Keep those itches to a minimum. Give Pooch every chance possible to produce nature's cortisones. Exercise your pet daily. (I don't consider shoving a dog out the door twice a day to "take care of business" to be adequate exercise. A 20-minute daily outdoor romp is about the least you can do. Won't hurt your own health one bit, either.)
Nutrition: Healthy skin requires good nutrition. Hot spots, on the other hand, thrive on unhealthy skin. All essential nutrients have a hand in creating healthy skin, but several are especially important. The B vitamins and vitamin A are crucial. Zinc also plays a major role. Also, dogs have an absolute need for linoleic acid, one of the fatty acids commonly found in vegetable oils such as safflower oil.
You can't go wrong by giving Pooch a daily dose of a good multivitamin and mineral supplement that contains linoleic acid and zinc. You can make a home-brew supplement that will provide most if not all the necessaries by mixing together about two tablespoonfuls of diced liver, a teaspoonful of safflower oil and a ground-up 10-mg zinc gluconate tablet. Feed one portion of this mixture daily for each 20 to 30 pounds of dog.
Relaxation: Unlike their human counterparts, dogs don't usually need to be taught relaxation techniques. Watch Pooch sprawl out on his favorite rug and you'll know what I mean. We should be the ones to learn how to relax and meditate, taking our cues from the experts: animals.
But Pooch also knows instinctively when there is trouble or stress within his own human family. The stress could possibly set off a hot spot. The best advice I can give here is to get to the root of the stress, and give Pooch a relaxed atmosphere . . . for his skin's sake.
Love: Love is the great calmer, the perfect reliever of skin tension.
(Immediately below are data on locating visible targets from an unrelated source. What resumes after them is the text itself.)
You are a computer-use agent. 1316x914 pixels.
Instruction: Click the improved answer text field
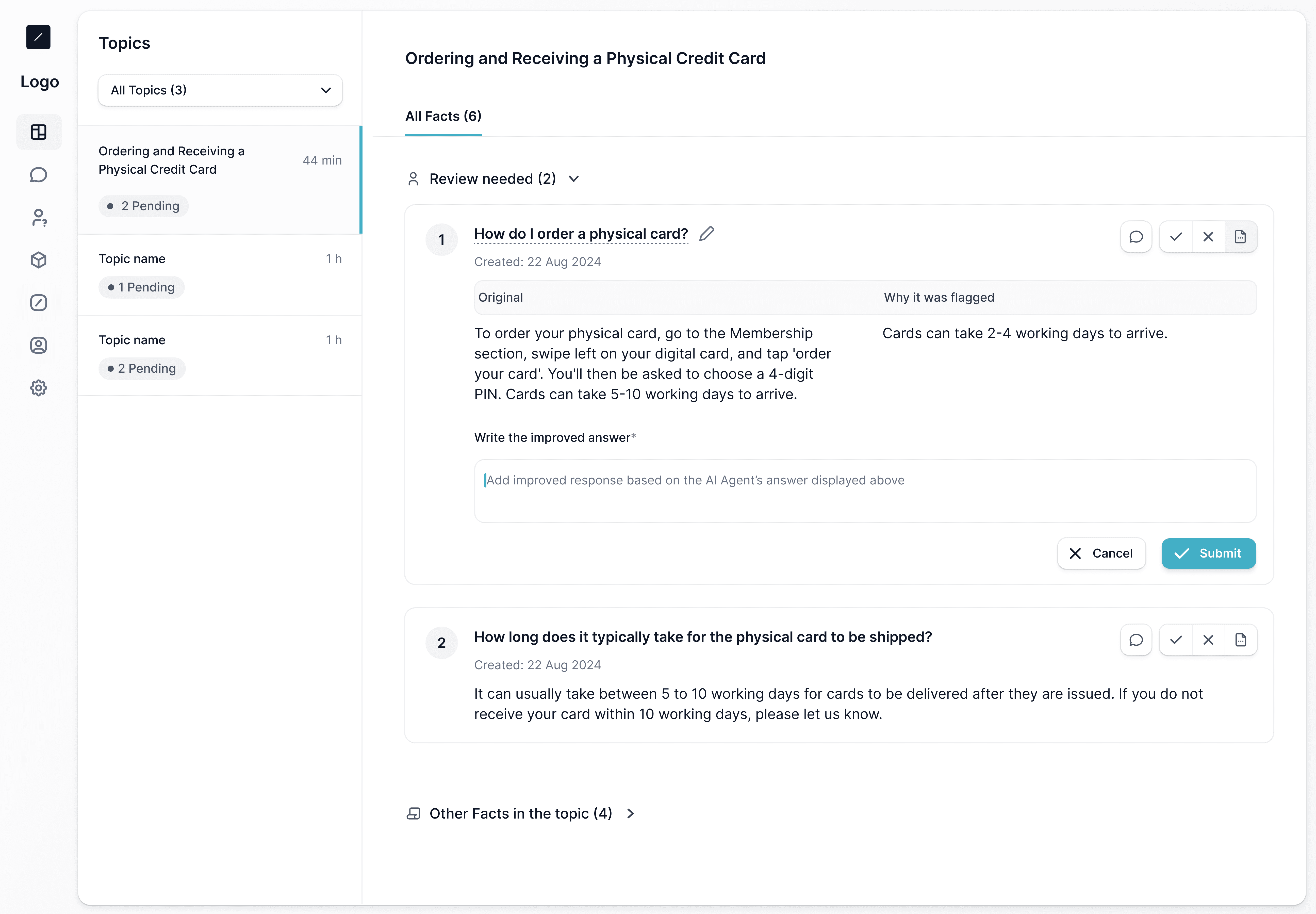[x=865, y=491]
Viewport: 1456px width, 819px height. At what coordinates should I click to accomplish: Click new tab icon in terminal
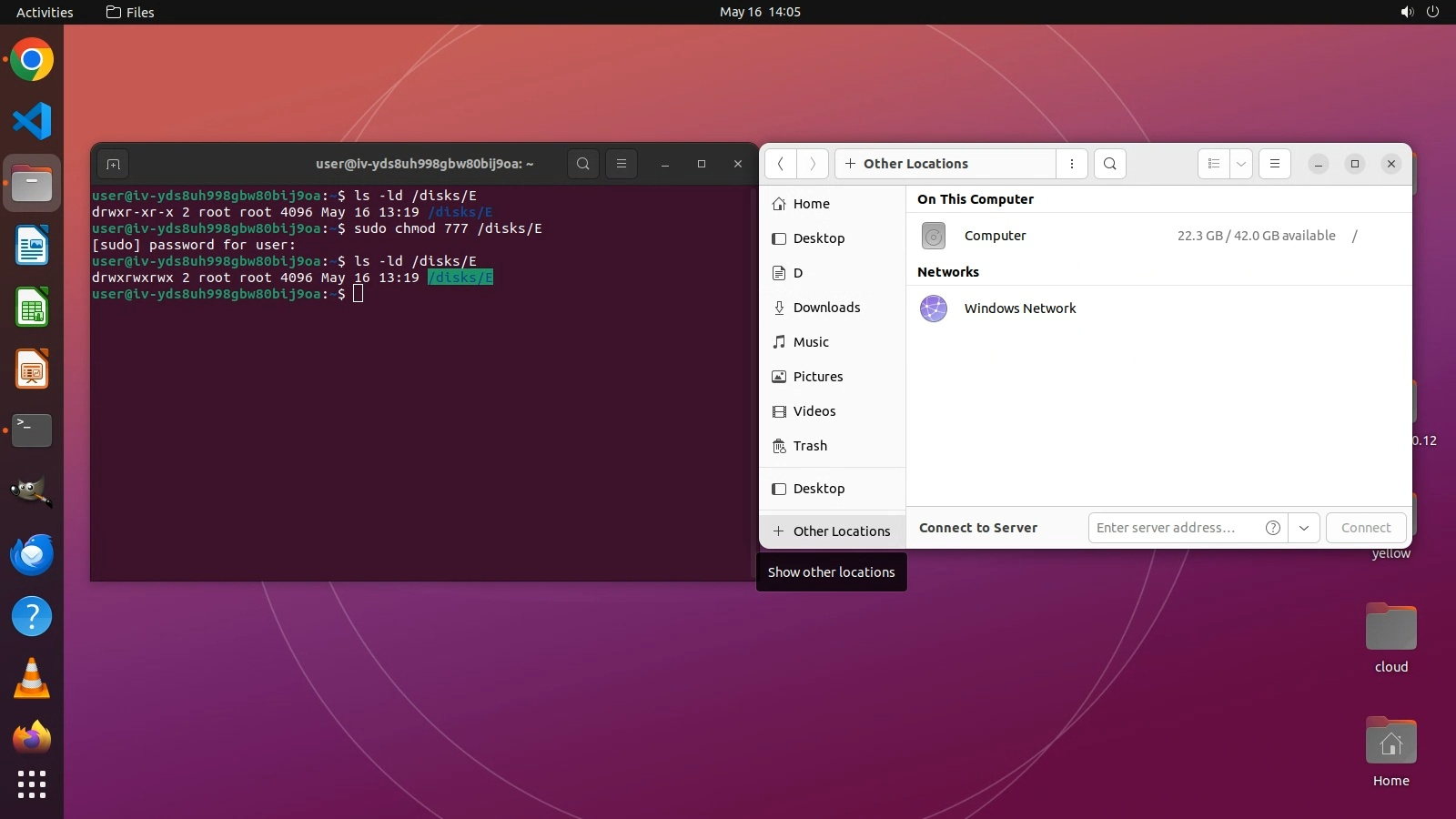[x=113, y=164]
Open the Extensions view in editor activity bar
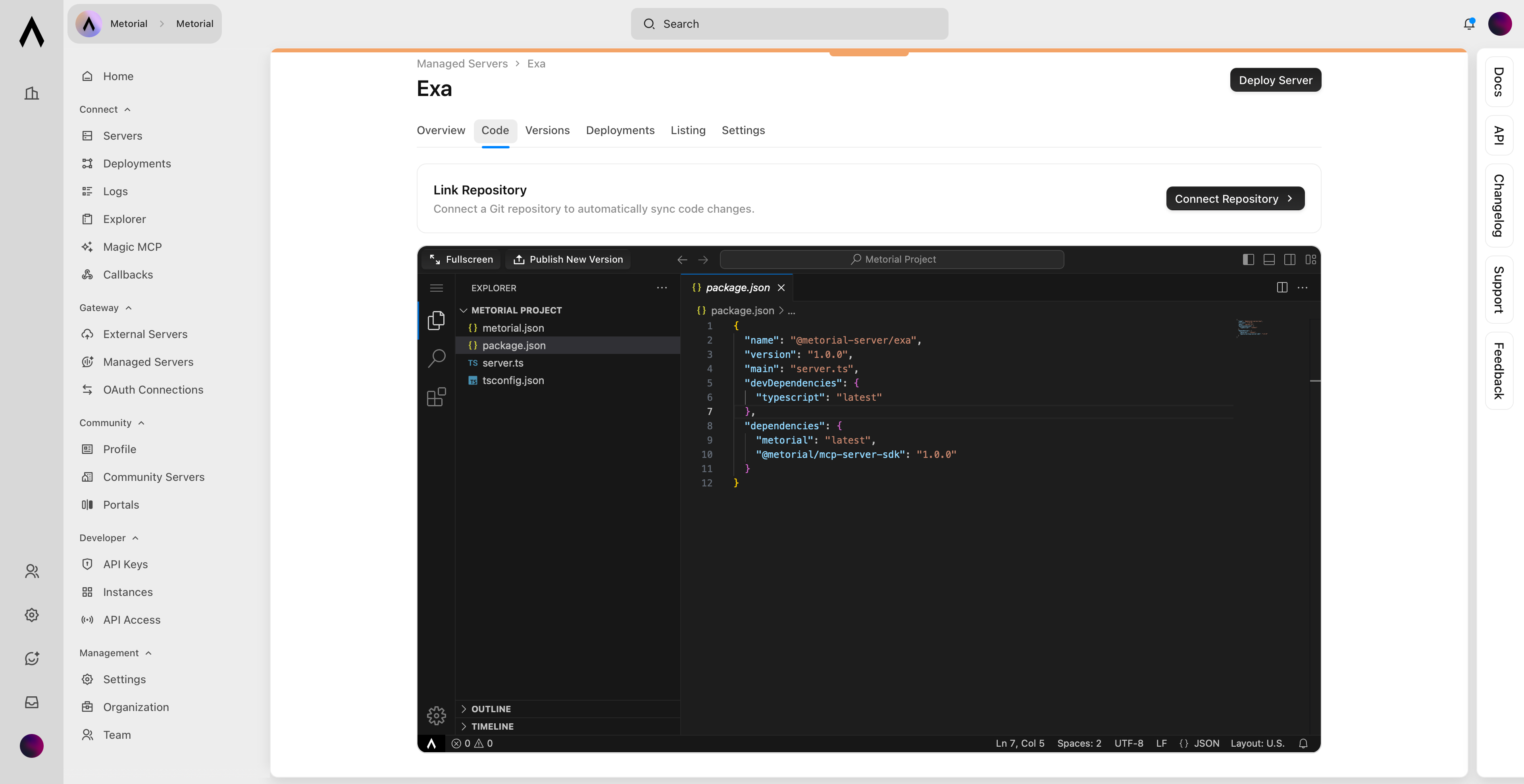Screen dimensions: 1524x784 [437, 397]
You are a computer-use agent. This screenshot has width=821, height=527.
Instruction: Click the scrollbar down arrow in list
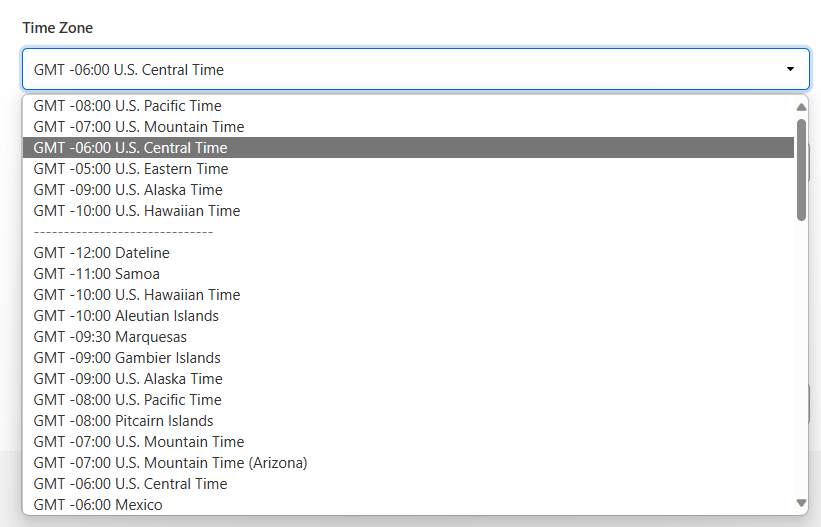[x=801, y=502]
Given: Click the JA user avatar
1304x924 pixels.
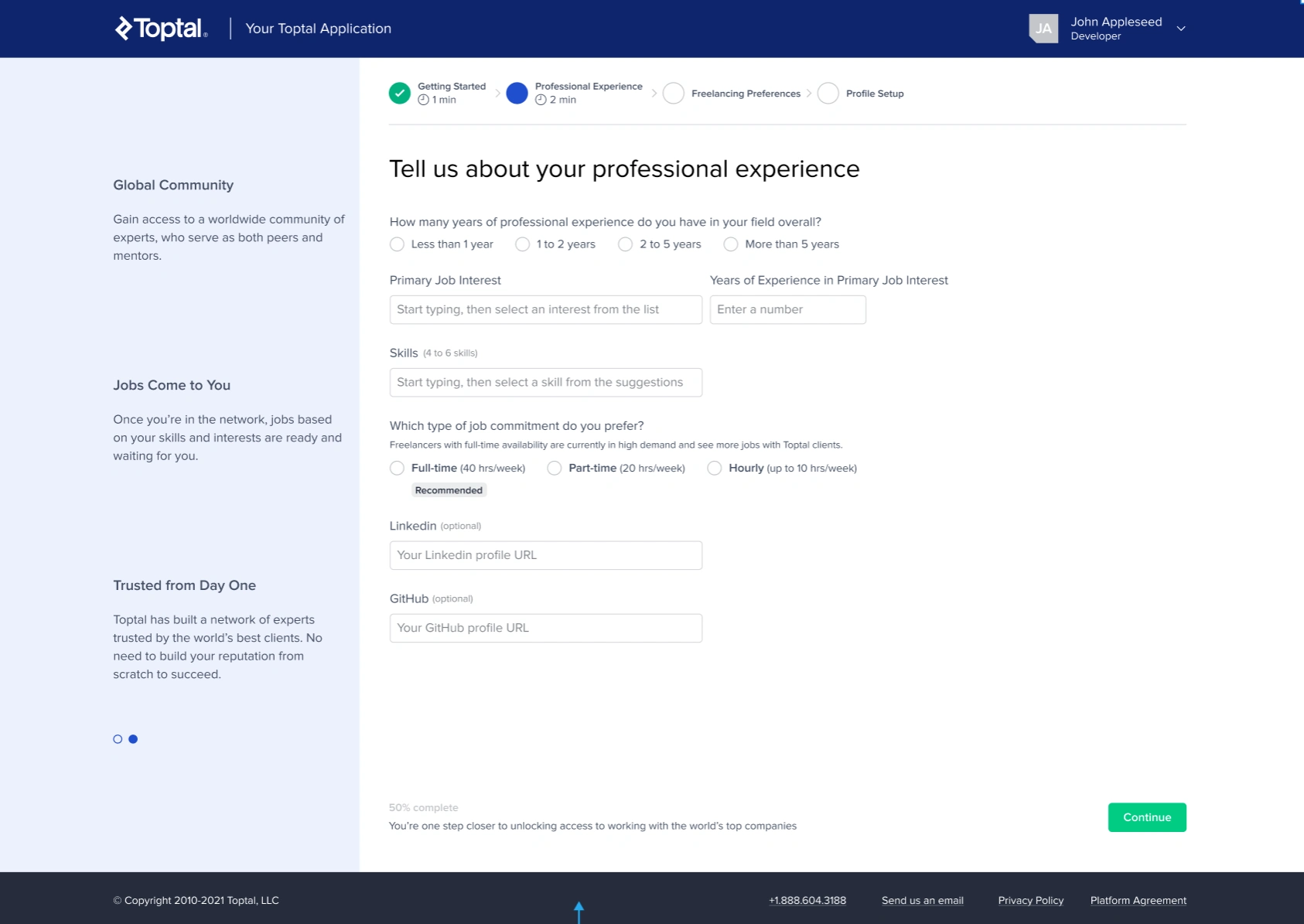Looking at the screenshot, I should (x=1043, y=29).
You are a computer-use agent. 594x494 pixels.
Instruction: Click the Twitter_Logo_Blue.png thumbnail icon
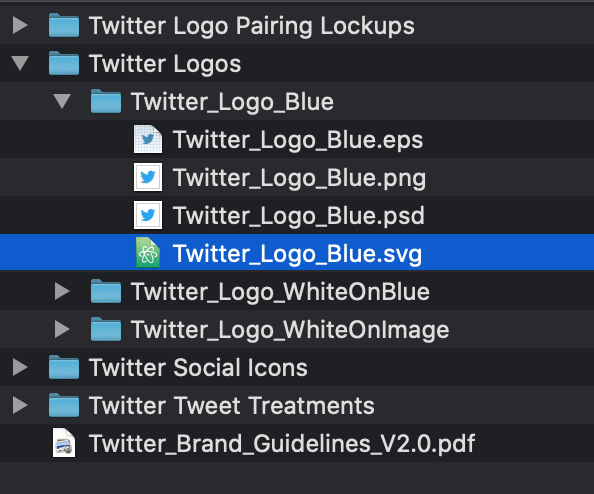click(x=148, y=177)
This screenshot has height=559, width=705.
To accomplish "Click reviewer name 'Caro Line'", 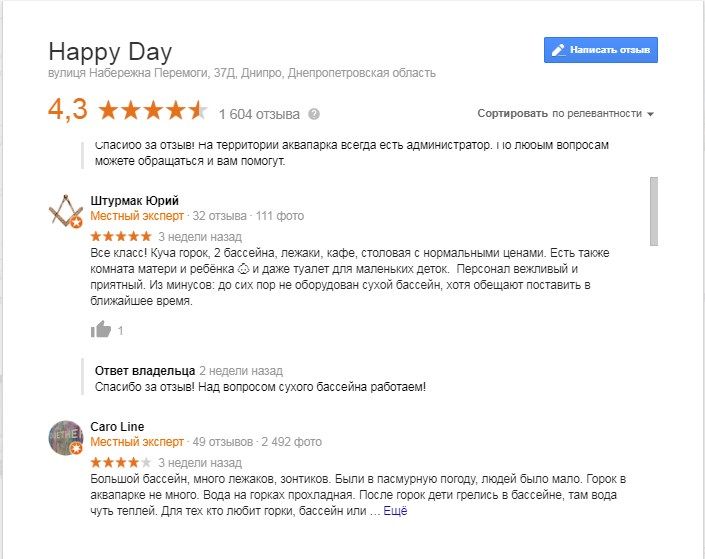I will pos(117,426).
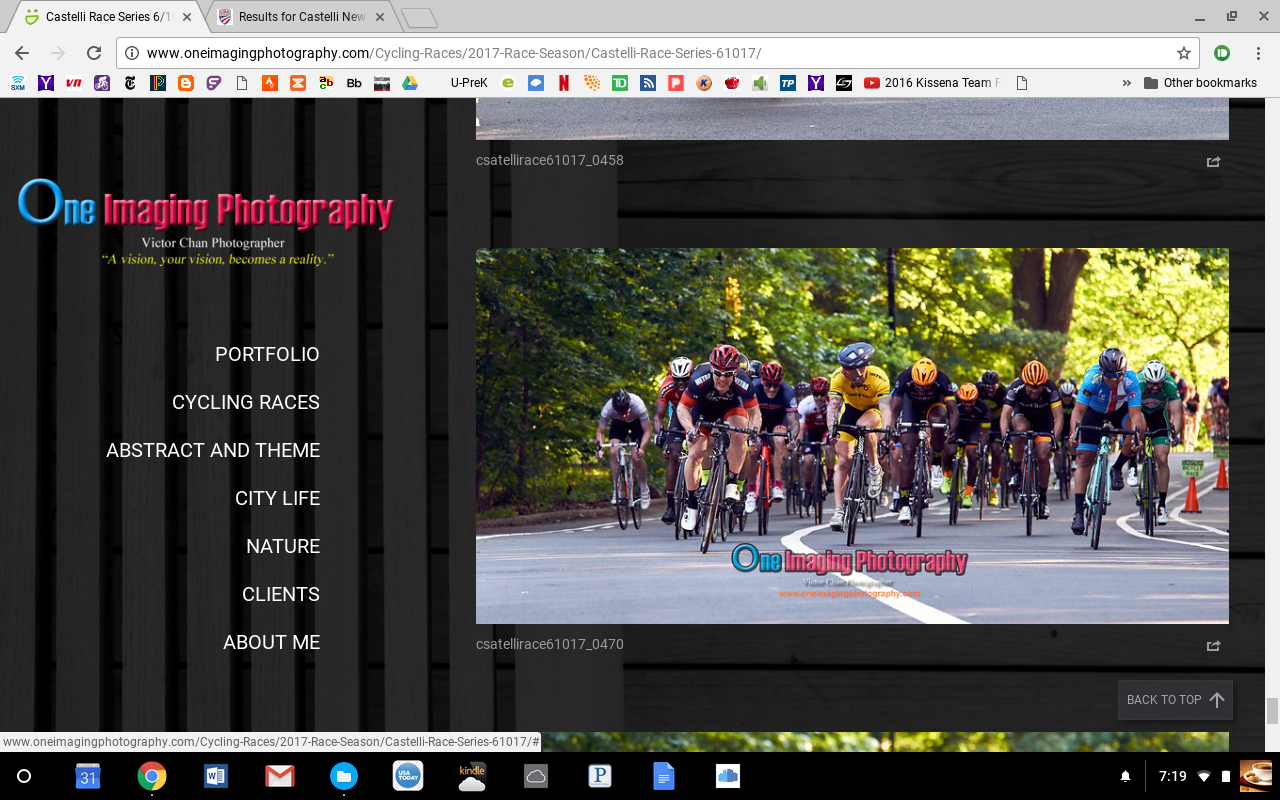
Task: Open the Strava bookmark icon
Action: click(269, 83)
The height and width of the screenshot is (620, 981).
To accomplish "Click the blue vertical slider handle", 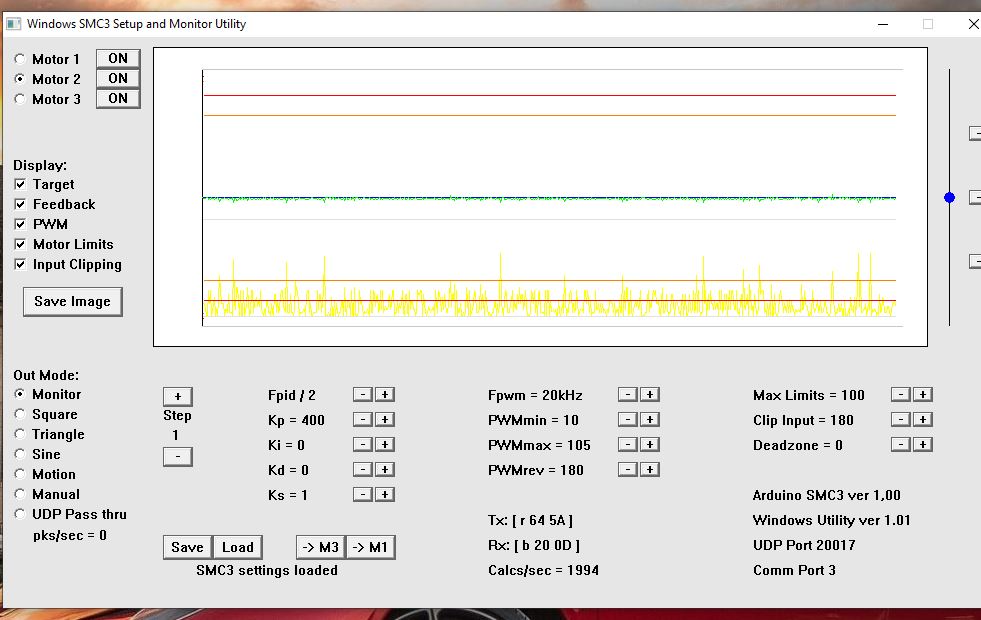I will coord(949,198).
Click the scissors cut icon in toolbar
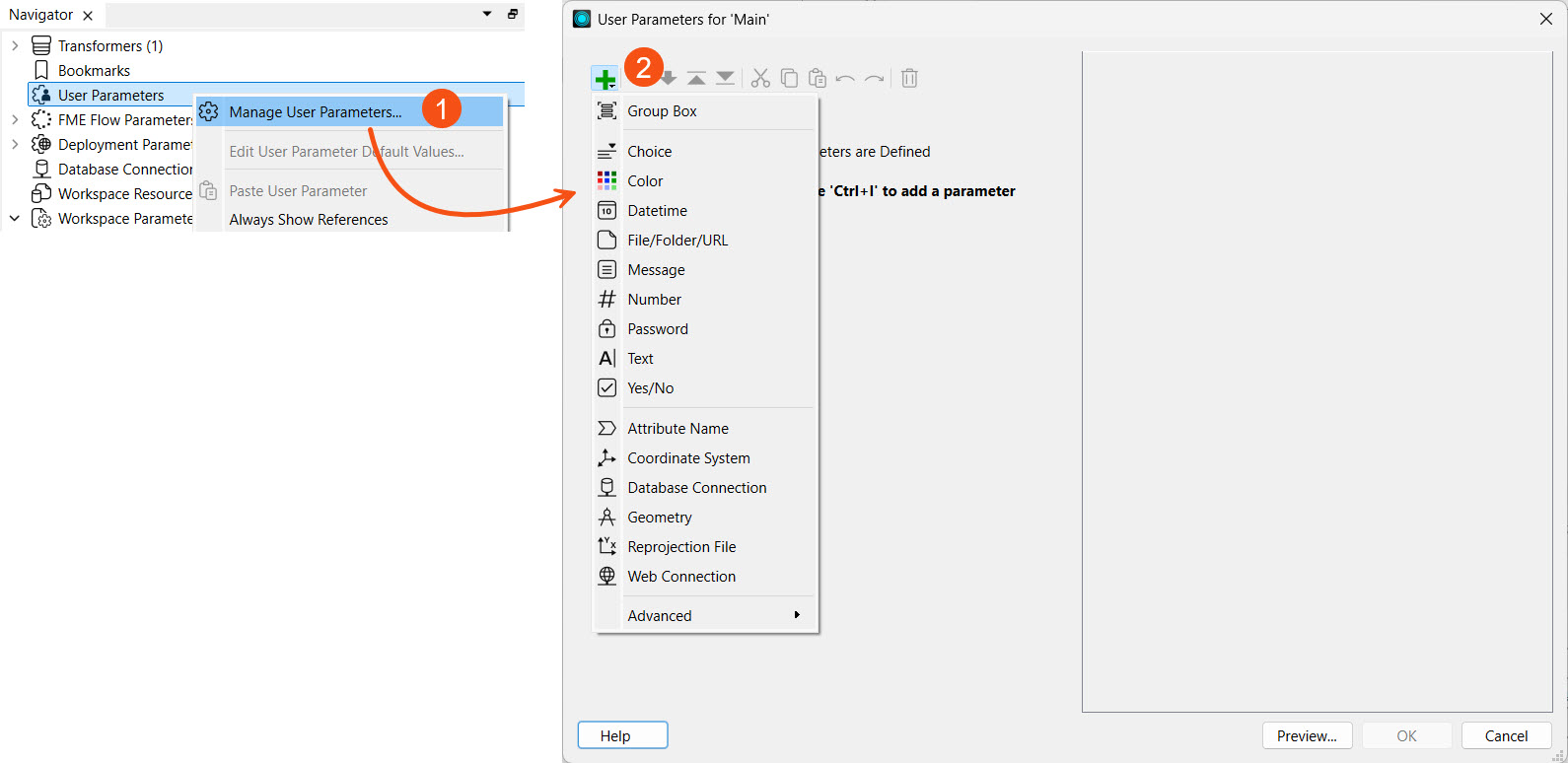This screenshot has height=763, width=1568. (x=760, y=79)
Give Pooch all the loving, petting and hugging you can, and watch his skin literally gleam with the attention.
So there you have it—hot spot therapy from the holistic point of view. Exercise, nutrition, relaxation and love are the perfect combination for promoting not just healthy skin but total body health.
Dr. Kidd, a long-time contributor to MOTHER EARTH NEWS, is a Kansas-based veterinarian with advanced training in pathology and clinical pathology. He has a special interest in holistic health care for animals and their owners.
It's true that a lot of fleas can be devastating to any dog. But over the years I've seen many perfectly happy and healthy dogs with fleas galore . . . and other dogs that were religiously kept flea-free but still suffered from massive itchy skin problems. It seemed that a killer load of fleas for one was barely a bother to another.
Recent research supports this observation. Studies have shown that the presence of a small number of fleas may, in the long run, actually help of Spot. Apparently, a dog with fleas develops an immune response that a dog kept flea-free never has a chance to muster. So the usually flealess dog, when he does get bit by an errant flea, has a good chance of developing a hot spot reaction to the bite.
Looking at these studies, it appears that launching all-out attacks on your pet's fleas might not be the best long-term strategy.
There are, however, a couple of catches to this. First, all the dogs in the studies developed skin problems (including hot spots) if they had too many fleas. So, you need to know how many fleas are too many, and this varies with each individual dog.
Second, some dogs react severely to fleabite, no matter how small the exposure.
Third, many of the studies noted that the dogs who had the fewest problems with fleas were typically the dogs kept outside. Does simply being outdoors have a beneficial effect on the body's ability to resist fleabite dermatitis? We don't know for sure, but at this stage it seems a reasonable assumption.
So now I look at fleas in a different light. I still go after severe infestations with vigor. But I almost encourage some of the little crawlies on my own dogs. This approach allows me the "luxury" of using some of the herbal flea repellents. In general, these aren't as effective as the chemical kinds, but I'm no longer looking for 100% results anyway.